We were wandering the park in hopes of running into my husband, my older son, and his friend. We’d been separated from them for a couple of hours, largely due to my extremely intelligent idea of taking his iPhone and putting it in my pocket. Smart, right? That way, if I need to find him…well, I can’t. But I CAN easily find MY OWN POCKET. What can I say? Amusement parks make me delirious.
Jen and I eventually talked the boys down from the tiny airplanes and crossed and recrossed the park, never finding the phoneless three. Finally, by the front gate where the junk booths cute little stores are, we found the two boys – who had been given strict orders to stay right there by The Dad who had gone to look for us. I was so relieved that we knew where they were, that everything was okay, that we could finally go home that I immediately volunteered to go retrieve all the stuff from the lockers down the hill. Jen would stay with the boys. I turned to leave.

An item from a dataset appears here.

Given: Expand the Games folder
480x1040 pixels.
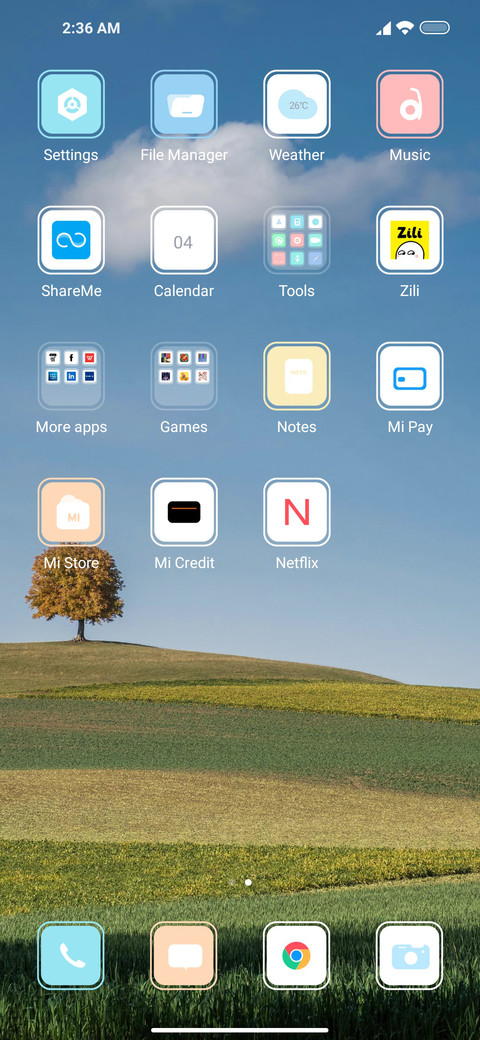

“Miss Jennifer,” Jonathan said from behind me, “look what I won!”
Yes.
Yes, yes, yes.
A hundred rings in a bucket. All three were throwing with abandon at the glass bottles, plastic rings flying every which way, pinging off walls, the ceiling. They got down to the very last ring. Bryan handed it to Jonathan and – ADD ever at the ready – began to turn to walk to the next thing.
DINK! The last one. Stuck. On. The. Bottle.

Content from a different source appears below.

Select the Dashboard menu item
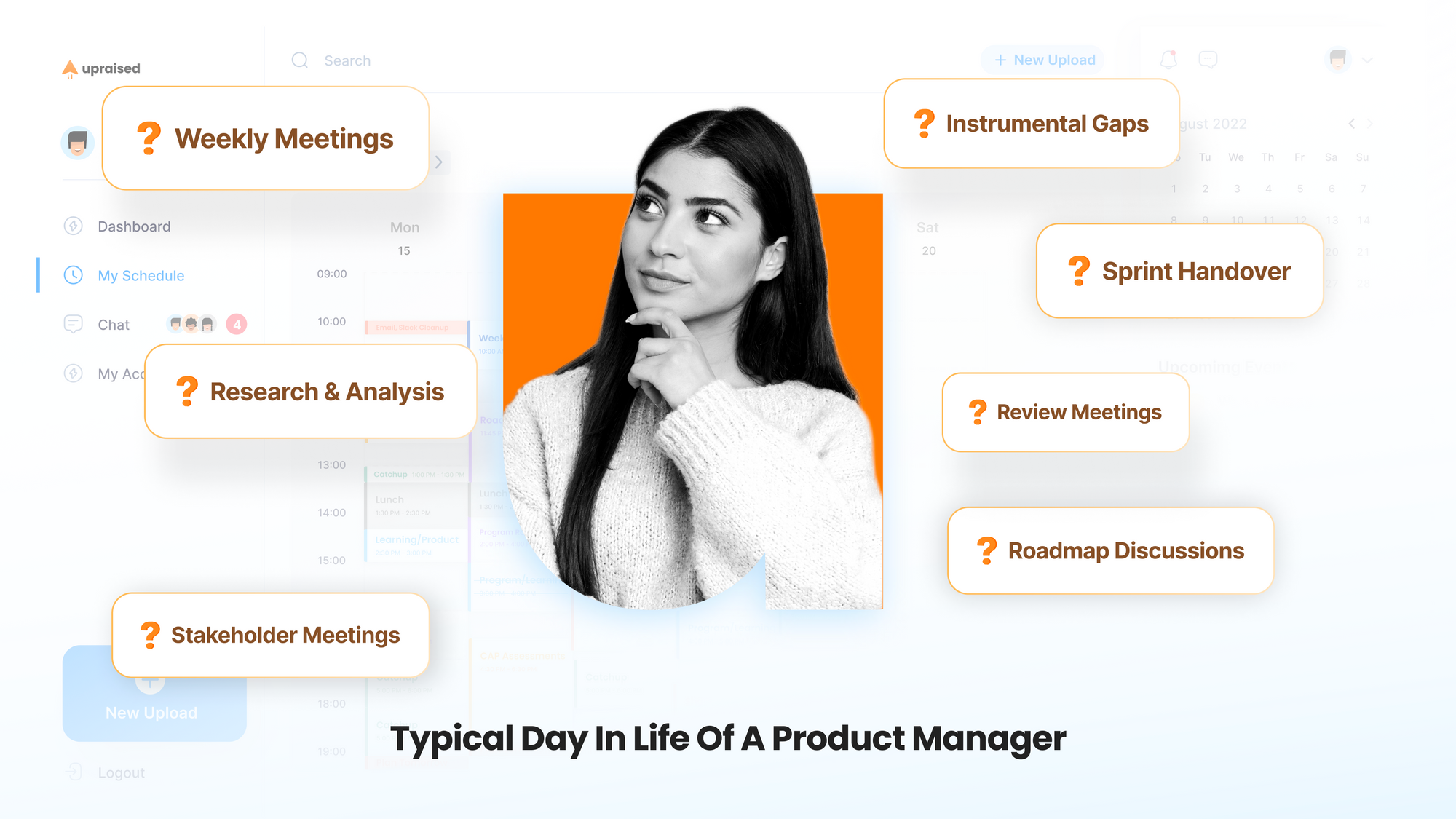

The carnie game operator gaped at Bryan. “I’ve never seen anyone actually DO that!”
Suffice it to say that she wasn’t the only one who was more than a little freaked out. Two weeks later, and I still have a mild heart attack every time I walk in the boys room and think that I see a strange man in red and blue tights standing over by the closet. Or the beds. He moves around alot. He’s quick, that Spidey. You should really watch out for him.

oh yeah, he’ll be on stage soon…
to be clear, Jonathan was the one who won Spidey.
one kind mama asked if she could pay me to win “another” spiderman so that she could give it to her son.
sheepishly, i told her that she’d have to ask my son…after he returned from the cotton-candy dealer.
that last picture is priceless. spiderman wouldn’t have made it to my house after accidentally getting a foot caught in the hatch…
ah, good times. and you didn’t even mention the theatrics that were involved in squeezing spidey into the car!